The headlines may be gloomy: a seemingly endless war in Afghanistan, famine in Somalia, a bloody crackdown in Syria. But Steven Pinker doesn't fret over the dismal news. In his ambitious new book, The Better Angels of Our Nature, the Harvard University–based cognitive researcher argues that the world is a significantly more peaceful place than it was in centuries past.
Steven Pinker on why humans are becoming more peaceful.
Pinker makes the case that the worst examples of human cruelty -- torture, war, suicide -- have declined dramatically in the modern age. Why? He contends that humankind has gradually tamed its worst instincts as traits like empathy and equality have proved more useful than violence and revenge, an insight as relevant to geopolitical strategists as criminologists the world over.
And Pinker suggests the trend toward a more peaceful planet is accelerating, beginning with the "Long Peace" that followed World War II and gaining momentum with the "New Peace" that followed the 1991 collapse of the Soviet Union. So, cheer up, he writes: "for all the troubles that remain in the world, the decline of violence is an accomplishment that we can savor."

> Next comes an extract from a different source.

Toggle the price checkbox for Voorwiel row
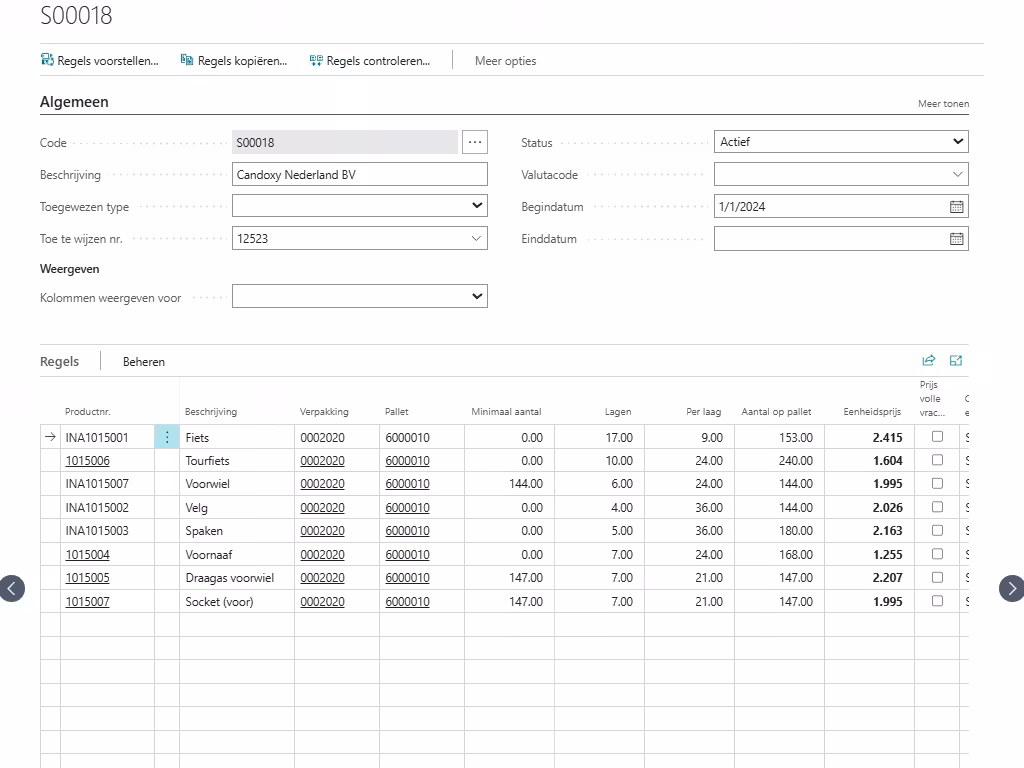Viewport: 1024px width, 768px height. (x=937, y=483)
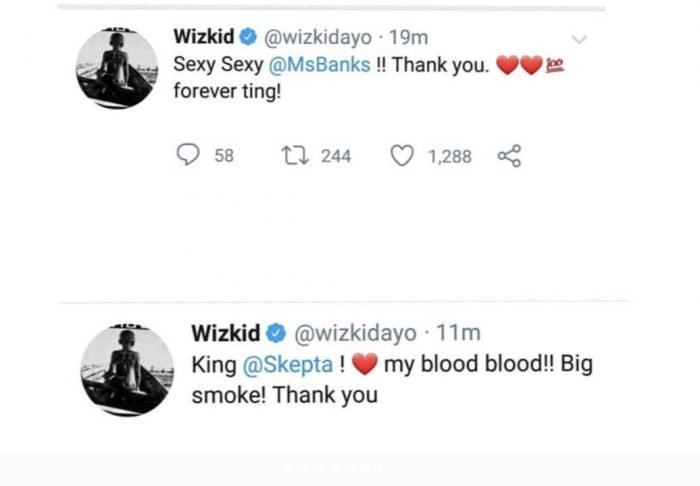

Stimulus or austerity? I don't have an opinion on everything.
America or China? America.
Arab Spring or Arab Winter? Springier.
Reading list Winning the War on War, by Joshua S. Goldstein; Getting Better, by Charles Kenny; The Great Big Book of Horrible Things, by Matthew White.
Best idea Joshua Goldstein: If you want peace, work for peace.

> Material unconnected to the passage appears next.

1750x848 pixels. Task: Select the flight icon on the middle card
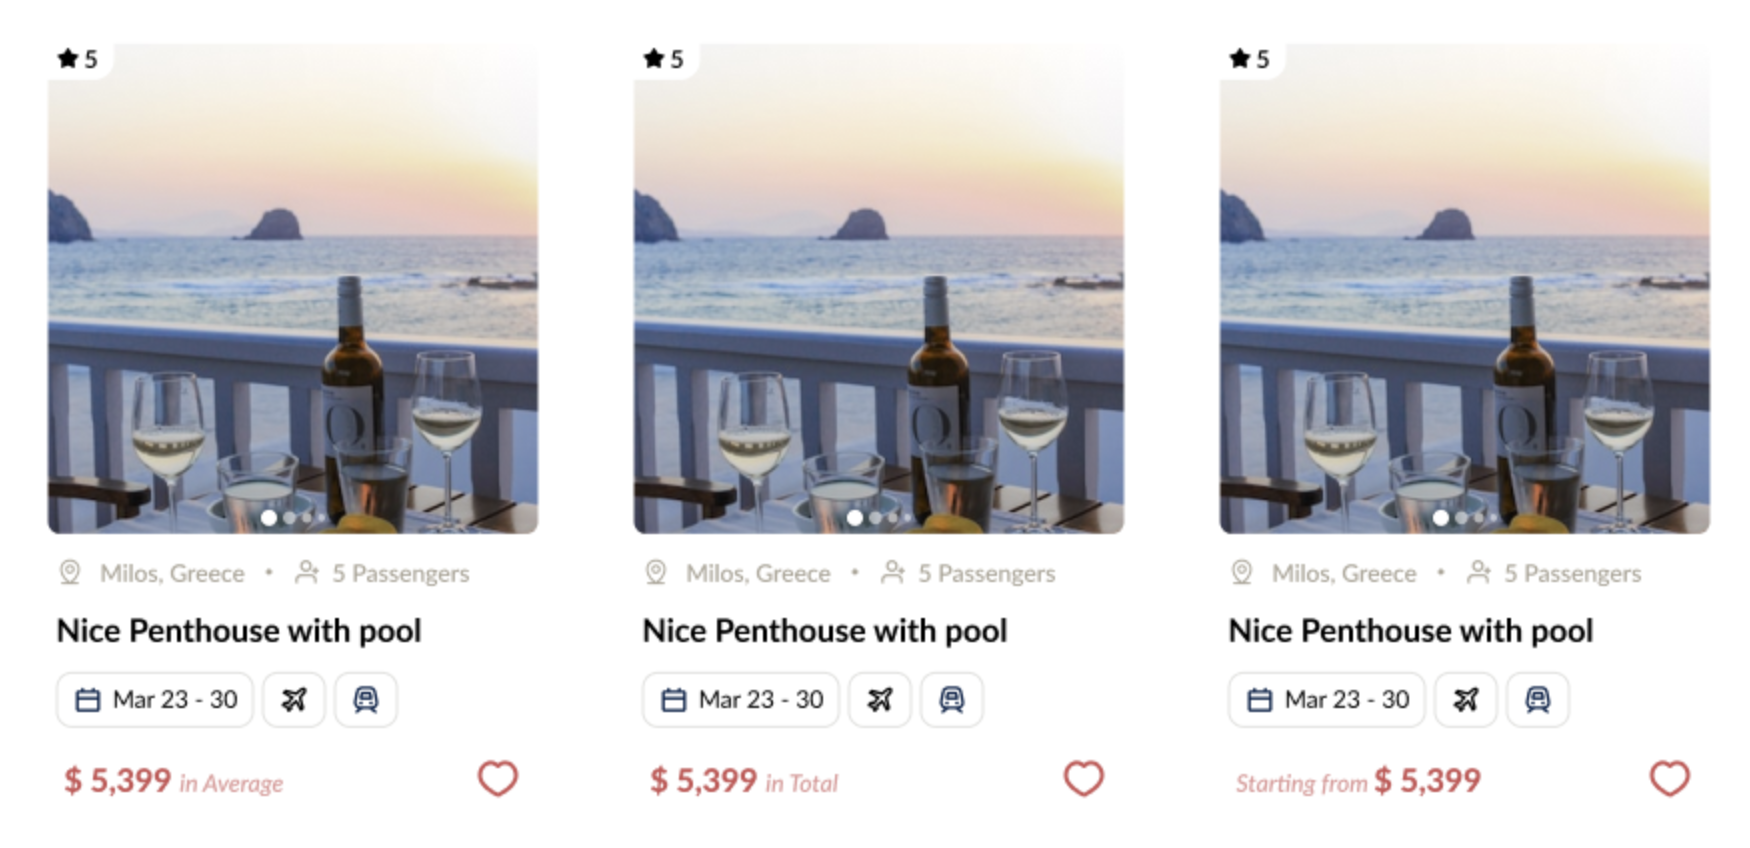pos(880,699)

Worst idea The United States' funding only the parts of the U.N. that advance American interests.
In 2003, British-born Andrew Sullivan, who is HIV-positive, was prohibited from becoming a U.S. permanent resident and denied the right to marry his same-sex partner. Eight years and two policy changes later, the writer and husband is a permanent resident of the United States, using his explosively popular blog, now hosted by the Daily Beast, to exhort his adopted country to extend marriage rights to all its citizens -- a cause that seemed astonishingly more achievable in 2011 than even Sullivan could have imagined until recently.
A self-proclaimed conservative, Sullivan argues against those who label him a liberal for his support of gay rights and decries the religious bias of modern right-wing politics. His ability to glide between political ideologies has made him a lightning rod for criticism, but also the rare figure in contemporary politics who can reach audiences across the political spectrum.

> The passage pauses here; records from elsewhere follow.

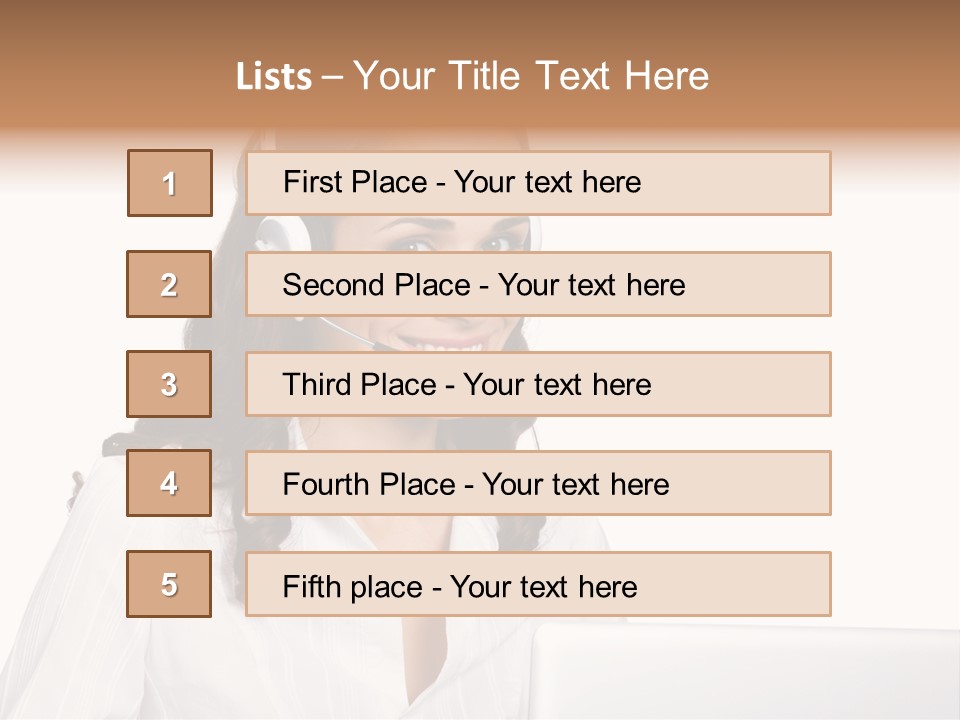
Task: Select the number 3 box
Action: (169, 384)
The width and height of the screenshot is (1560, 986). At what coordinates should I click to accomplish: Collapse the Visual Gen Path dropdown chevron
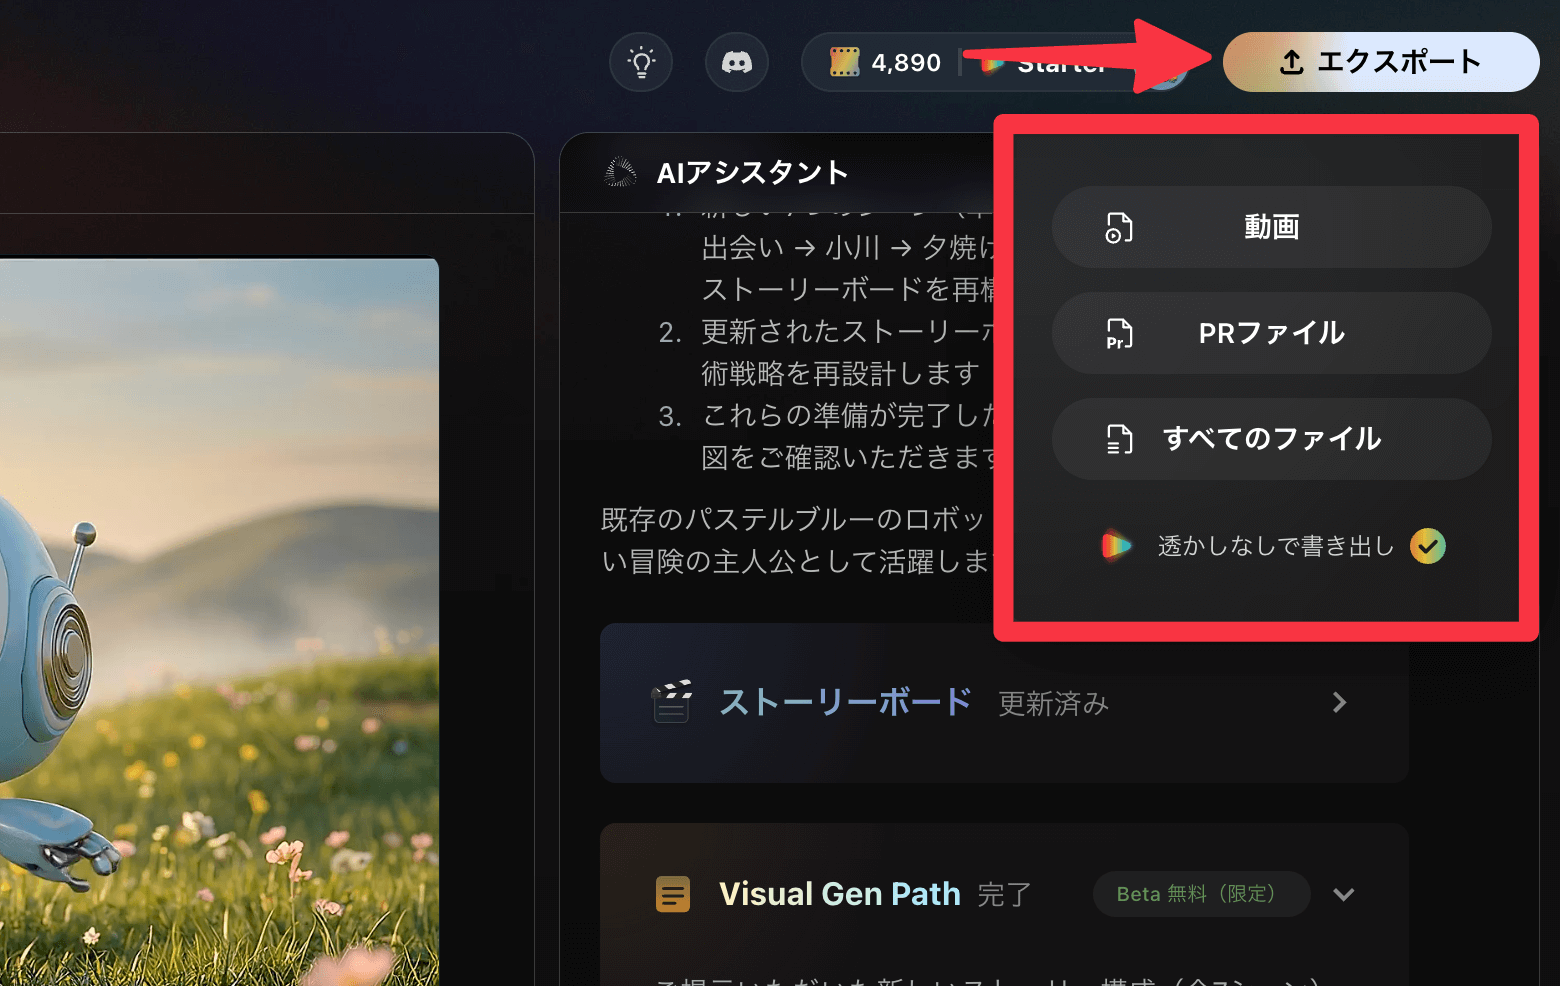(x=1344, y=894)
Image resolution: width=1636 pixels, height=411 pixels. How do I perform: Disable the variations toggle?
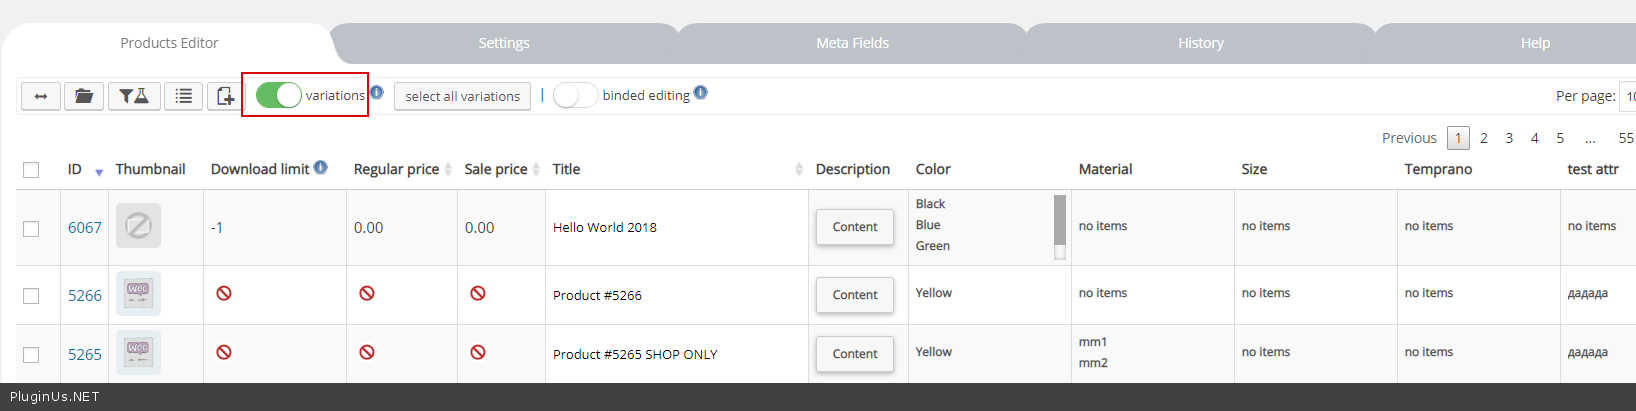pos(278,95)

Meanwhile, his most fundamental cause, same-sex marriage, is undergoing a remarkable boost in popular acceptance, with the president admitting that his views, once opposed, are "evolving," and a majority of the country supporting it for the first time, a 9 percentage-point leap from last year. Sullivan, who has been punditizing for same-sex marriage since the early 1990s and wrote a major Newsweek cover story about his own marriage after New York's decision to legalize this summer, is justified in lifting a glass of Champagne. "[In] the years of struggle, as more and more heterosexuals joined us, we all began finally to see that this was not really about being gay. It was about being human," he writes.
Muse Thomas Merton.
Stimulus or austerity? Stimulus now; Bowles-Simpson–style austerity later.
America or China? China.
Arab Spring or Arab Winter? Spring.
Reading list The Rogue, by Joe McGinniss; The Better Angels of Our Nature, by Steven Pinker; The Settlers, by Gadi Taub.
Best idea Bowles-Simpson's deficit plan.
Worst idea Foreign policy based on theology, as in Rick Perry's "easy" position on Israel.